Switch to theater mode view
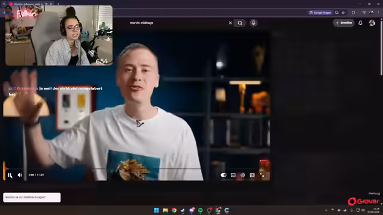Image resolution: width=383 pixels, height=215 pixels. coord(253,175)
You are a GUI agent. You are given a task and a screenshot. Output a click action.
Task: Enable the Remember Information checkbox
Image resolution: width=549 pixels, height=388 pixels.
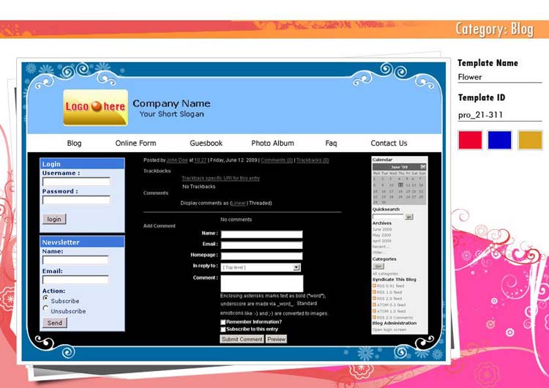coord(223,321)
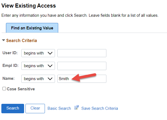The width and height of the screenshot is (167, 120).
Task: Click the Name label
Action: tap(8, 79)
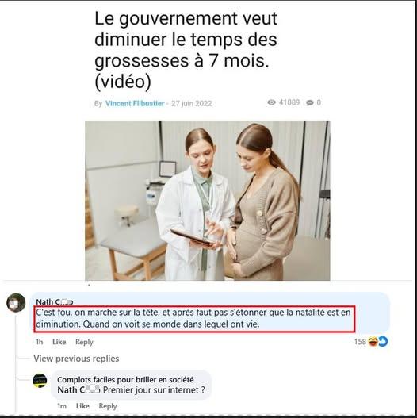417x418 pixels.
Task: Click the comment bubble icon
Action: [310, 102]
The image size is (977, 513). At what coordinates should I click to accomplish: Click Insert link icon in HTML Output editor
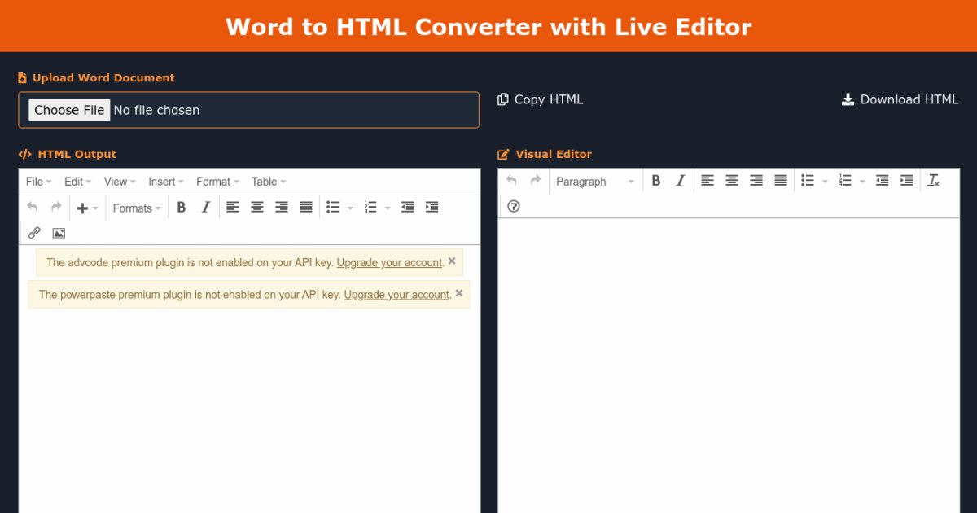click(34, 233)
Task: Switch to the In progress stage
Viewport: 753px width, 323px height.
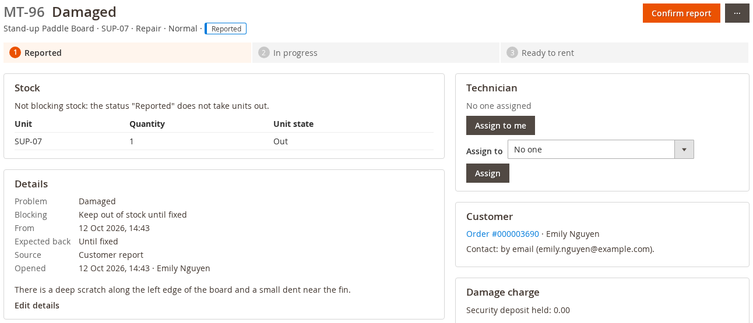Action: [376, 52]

What you are asked to do
Output the line that contains "Task: Switch to the In progress stage" and every subsequent line through the end of the entries, exactly as given, without pictures.

Solution for this exercise
Task: Switch to the In progress stage
Viewport: 753px width, 323px height.
Action: [376, 52]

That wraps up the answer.